- _Assignment_
Carry on the comment thread about same-sex marriage and taxes from its final sentence.

- _Supplied passage_
########
Of course the more means and pie you have to protect the more ways there are to go.

I'm also for a firm swift kick in the gut of the government, maybe some of the pie can be regurgitated. Ugly, but hey.....better than no pie. Hmmm.

Dust Bunny Queen said...

So is SSM more about "equal rights", or about more "pie"?

Ok..to be serious. I don't know what SSM movement is really about because just/merely agitating for "marriage" isn't going to give equal rights because the tax code and other laws that are set on a Federal level will not change. So even if Gays get "marriage" they will not have equal rights.

As to keeping more of your pie....there are advantages and DISadvantages to being married when it comes to taxes and inheritance laws. Sometimes the married people get the short end of the stick and other times not.

I think, and I guess this is where the pushback comes, is that SSM is all about trying to change society to accept a lifestyle and to force religion into the issue.
########
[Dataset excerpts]
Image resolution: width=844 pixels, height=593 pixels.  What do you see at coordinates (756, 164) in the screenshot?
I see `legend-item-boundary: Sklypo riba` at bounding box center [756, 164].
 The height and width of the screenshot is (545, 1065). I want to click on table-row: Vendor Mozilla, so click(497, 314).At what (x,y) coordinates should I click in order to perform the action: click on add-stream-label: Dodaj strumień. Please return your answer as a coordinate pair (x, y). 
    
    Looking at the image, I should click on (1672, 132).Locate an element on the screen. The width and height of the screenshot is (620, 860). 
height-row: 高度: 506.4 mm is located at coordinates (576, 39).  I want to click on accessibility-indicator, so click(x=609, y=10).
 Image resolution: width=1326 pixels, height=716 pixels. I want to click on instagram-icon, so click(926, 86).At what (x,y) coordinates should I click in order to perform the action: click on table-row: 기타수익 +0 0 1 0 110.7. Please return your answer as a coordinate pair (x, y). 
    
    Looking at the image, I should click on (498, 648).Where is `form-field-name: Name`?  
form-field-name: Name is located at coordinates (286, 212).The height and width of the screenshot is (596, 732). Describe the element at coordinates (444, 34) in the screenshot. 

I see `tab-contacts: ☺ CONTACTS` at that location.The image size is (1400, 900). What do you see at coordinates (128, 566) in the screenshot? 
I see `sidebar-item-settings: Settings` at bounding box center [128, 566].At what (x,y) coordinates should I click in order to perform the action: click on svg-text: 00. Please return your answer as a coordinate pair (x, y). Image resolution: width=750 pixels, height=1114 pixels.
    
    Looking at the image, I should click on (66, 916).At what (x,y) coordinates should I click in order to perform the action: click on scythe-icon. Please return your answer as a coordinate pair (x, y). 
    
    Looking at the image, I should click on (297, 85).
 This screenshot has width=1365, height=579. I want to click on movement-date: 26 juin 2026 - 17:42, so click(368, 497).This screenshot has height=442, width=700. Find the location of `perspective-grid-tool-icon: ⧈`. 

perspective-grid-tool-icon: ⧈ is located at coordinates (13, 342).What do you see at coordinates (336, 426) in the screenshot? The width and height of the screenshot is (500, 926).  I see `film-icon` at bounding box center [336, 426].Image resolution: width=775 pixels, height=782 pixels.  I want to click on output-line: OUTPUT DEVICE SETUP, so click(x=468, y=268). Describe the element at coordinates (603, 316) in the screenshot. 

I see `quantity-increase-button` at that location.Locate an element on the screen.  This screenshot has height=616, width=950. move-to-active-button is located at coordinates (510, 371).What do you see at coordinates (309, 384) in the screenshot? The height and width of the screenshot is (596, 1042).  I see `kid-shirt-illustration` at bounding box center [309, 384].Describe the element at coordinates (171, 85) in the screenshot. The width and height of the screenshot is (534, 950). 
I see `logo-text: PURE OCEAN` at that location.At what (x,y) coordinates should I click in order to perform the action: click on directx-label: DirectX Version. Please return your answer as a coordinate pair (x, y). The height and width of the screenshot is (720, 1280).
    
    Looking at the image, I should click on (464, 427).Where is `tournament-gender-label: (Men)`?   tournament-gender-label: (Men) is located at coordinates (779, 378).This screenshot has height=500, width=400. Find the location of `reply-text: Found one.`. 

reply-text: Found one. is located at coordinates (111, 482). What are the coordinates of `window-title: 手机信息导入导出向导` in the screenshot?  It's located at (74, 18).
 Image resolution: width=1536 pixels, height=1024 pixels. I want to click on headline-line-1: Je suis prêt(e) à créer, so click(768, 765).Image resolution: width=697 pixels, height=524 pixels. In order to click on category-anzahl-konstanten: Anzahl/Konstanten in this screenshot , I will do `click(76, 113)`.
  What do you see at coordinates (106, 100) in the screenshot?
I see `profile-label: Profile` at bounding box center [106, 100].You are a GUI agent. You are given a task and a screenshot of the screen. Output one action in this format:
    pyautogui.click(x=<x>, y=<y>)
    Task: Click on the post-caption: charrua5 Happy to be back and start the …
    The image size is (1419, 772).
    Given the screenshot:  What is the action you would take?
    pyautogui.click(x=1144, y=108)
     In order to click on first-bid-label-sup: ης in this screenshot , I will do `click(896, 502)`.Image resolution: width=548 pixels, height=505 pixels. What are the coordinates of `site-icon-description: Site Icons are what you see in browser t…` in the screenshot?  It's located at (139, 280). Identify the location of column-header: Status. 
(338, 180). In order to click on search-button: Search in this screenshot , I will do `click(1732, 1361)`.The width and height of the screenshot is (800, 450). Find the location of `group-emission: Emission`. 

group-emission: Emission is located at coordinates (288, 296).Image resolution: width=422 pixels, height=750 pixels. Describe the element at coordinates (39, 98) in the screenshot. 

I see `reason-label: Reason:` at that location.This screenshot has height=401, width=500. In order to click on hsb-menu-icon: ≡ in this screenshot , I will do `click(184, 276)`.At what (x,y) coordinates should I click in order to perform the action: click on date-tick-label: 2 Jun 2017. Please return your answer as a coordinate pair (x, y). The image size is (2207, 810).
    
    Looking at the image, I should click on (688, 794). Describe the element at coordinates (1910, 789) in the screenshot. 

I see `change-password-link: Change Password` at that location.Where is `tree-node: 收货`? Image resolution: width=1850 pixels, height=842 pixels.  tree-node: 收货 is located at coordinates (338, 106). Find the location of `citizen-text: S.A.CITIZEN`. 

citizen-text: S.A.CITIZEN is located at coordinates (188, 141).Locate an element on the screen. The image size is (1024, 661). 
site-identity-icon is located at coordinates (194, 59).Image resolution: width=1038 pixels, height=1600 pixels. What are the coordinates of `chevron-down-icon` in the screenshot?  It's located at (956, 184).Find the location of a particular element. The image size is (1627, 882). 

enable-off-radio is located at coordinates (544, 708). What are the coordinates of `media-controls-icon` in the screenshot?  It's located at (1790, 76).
########
- _Result for this task_
If it was about equal rights, the activists would attack the laws regarding taxes, health insurance, inheritance, adoption etc. In many States like California.....all of this is a non issue because the State has granted equal rights to civil unions/same sex unions as much as they can. Take the rest up with the Feds.

NotWhoIUsedtoBe said...

This issue is about demographics. Once the older voters and legislators die, gay marriage will pass. It's really that simple.

Not very encouraging for people who care deeply about this issue, on either side. One side has to wait, the other will eventually lose.

Penny said...

Look, if we want to change the topic to GOVERNMENT, stay the hell out of my life *on issues like this*! I am in 100 percent.

But I thought we were talking about SSM?

Kirby Olsen made a comment up thread that I thought was insightful. Pardon the paraphrasing, but essentially he was saying that there is more voice, more heft about the Yay or Nay, than there ever is about the WHY you are supportive, or not. I think he is spot on.

SSM conversations are overrun with politeness and gear shifting and dramatic turns into either the stratosphere or that mud pit right in front of you.

Whatever you do, don't get dirty! lol

Penny said...

For whatever it's worth, my own state, NJ, the dems have decided that it's "not the right time".

I LOVE when that happens!

When I hear, "Not the right time to pass legislation", it makes me tingle.

Methadras said...

Penny said...

So is SSM more about "equal rights", or about more "pie"?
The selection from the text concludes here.